The cmake build instructions should look like: "mkdir/cd - cmake - make."

They don't look this way now?

Cheers, Whit

On Thu, Jun 28, 2018 at 03:19:05PM +0000, Stephen Wood wrote:

We need the build process to be simple. To build hcana with make or scons, you just type the command and everything is built. The user doesn't even have to realize that evio and analyzer are being built. Also, while I don't think it is true at the moment, in the past there have been conditional compiles in analyzer so that analyzer gets built differently when part of hcana and we need the ability to do that should the need arise. The cmake build instructions should look like: "mkdir/cd - cmake - make."

-- Whitney R. Armstrong

sawjlab commented 6 years ago

scons is going to remain the recommended build system for hcana for a while. We can add cmake, as long as it is presented at the end of the readme as an alternative.

As far as I can tell, the cmake build instructions for hcana are clone mkdir/cd - cmake - make clone mkdir/cd - cmake - make mkdir/cd - cmake - make

whit2333 commented 6 years ago

@hansenjo RHEL6 is ancient and ROOT 5 is no longer supported! It is time to modernize!

whit2333 commented 6 years ago

@sawjlab Ah, yes currently you have to build each one, but there is a straight forwad way to build evething in one shot. This step is needed before that.

sawjlab commented 6 years ago

Also, src/CMakeLists.txt needs to not explicitly list the source and header files and HallC_LinkDef.h needs to remain autogenerated.

whit2333 commented 6 years ago

All of these things are deliberate.

Auto generating the LinkDef is a bad idea for multiple reasons, mostly
because there is no point doing so.

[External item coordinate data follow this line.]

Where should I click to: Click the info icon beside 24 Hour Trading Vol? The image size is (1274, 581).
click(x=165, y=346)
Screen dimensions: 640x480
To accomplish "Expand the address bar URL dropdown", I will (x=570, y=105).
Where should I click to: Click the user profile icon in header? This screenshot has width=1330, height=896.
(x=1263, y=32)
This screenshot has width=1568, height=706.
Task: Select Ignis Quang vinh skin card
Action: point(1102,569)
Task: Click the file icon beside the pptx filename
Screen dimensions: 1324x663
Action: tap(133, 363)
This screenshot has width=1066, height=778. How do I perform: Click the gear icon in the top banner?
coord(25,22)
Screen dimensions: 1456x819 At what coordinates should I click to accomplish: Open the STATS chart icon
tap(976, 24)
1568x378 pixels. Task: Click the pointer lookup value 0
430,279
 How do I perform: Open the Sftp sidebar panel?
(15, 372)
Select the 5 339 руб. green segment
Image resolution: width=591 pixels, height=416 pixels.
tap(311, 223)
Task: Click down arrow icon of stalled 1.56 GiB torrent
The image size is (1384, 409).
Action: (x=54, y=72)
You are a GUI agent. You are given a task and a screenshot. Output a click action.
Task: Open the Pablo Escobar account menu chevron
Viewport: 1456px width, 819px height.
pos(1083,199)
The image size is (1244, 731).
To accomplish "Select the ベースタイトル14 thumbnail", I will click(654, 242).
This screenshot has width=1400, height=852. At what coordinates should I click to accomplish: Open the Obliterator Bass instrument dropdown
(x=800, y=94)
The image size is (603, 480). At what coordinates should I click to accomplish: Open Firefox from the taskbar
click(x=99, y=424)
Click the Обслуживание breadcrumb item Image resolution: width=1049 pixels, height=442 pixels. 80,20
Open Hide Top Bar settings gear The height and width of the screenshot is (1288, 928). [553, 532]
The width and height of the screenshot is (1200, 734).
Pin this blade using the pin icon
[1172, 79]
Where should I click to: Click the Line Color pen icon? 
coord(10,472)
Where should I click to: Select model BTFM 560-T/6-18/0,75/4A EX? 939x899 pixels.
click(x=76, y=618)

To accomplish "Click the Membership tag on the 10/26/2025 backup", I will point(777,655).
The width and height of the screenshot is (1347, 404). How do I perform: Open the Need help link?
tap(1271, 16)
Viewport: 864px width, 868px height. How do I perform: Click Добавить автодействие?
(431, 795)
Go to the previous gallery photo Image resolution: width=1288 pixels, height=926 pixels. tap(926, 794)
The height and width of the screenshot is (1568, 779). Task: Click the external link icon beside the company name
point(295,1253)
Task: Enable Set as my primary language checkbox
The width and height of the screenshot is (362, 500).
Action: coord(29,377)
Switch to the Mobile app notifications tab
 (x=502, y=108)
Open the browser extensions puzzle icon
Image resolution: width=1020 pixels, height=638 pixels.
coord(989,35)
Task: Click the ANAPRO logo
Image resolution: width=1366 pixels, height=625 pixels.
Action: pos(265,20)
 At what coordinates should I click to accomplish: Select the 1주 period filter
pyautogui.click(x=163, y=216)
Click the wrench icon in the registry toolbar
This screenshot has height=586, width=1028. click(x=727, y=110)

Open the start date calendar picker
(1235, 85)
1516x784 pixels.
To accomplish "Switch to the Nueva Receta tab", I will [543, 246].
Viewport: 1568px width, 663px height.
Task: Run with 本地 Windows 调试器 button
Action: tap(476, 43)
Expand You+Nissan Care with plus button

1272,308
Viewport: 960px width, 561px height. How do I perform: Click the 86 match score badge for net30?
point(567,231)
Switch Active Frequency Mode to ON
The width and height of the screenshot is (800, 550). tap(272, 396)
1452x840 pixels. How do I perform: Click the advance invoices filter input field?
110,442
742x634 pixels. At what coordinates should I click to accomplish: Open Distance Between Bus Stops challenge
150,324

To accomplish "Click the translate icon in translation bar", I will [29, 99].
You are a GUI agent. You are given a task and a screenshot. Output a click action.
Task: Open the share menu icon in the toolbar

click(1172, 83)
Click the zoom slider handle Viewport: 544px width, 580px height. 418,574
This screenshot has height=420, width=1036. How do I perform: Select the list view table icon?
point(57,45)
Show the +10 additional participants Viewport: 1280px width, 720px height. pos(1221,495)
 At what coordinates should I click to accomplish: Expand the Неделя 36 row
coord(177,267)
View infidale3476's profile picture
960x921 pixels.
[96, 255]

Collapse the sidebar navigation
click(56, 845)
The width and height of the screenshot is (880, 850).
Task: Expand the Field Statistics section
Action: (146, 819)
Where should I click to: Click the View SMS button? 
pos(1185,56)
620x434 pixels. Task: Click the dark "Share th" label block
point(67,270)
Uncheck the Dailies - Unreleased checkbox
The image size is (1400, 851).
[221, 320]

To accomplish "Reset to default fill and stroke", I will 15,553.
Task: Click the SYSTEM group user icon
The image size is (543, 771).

If a dictionary is needed you edit the file. If you want to use the class in, eg, std::vector or std::map you add it. Plus there is way more to the LinkDef than the features currently "auto generated". Also, globing the source files in cmake is considered bad form.

What the source code should have is an "include" directory for the headers. This would prevent the need to list each header file (and just install the whole directory). But this would require a "breaking" change.

On Thu, Jun 28, 2018 at 10:29:29AM -0700, Stephen Wood wrote:

Also, src/CMakeLists.txt needs to not explicitly list the source and header files and HallC_LinkDef.h needs to remain autogenerated.

-- Whitney R. Armstrong

whit2333 commented 6 years ago

Again, this PR changes nothing in the existing code and just adds the option to use CMake.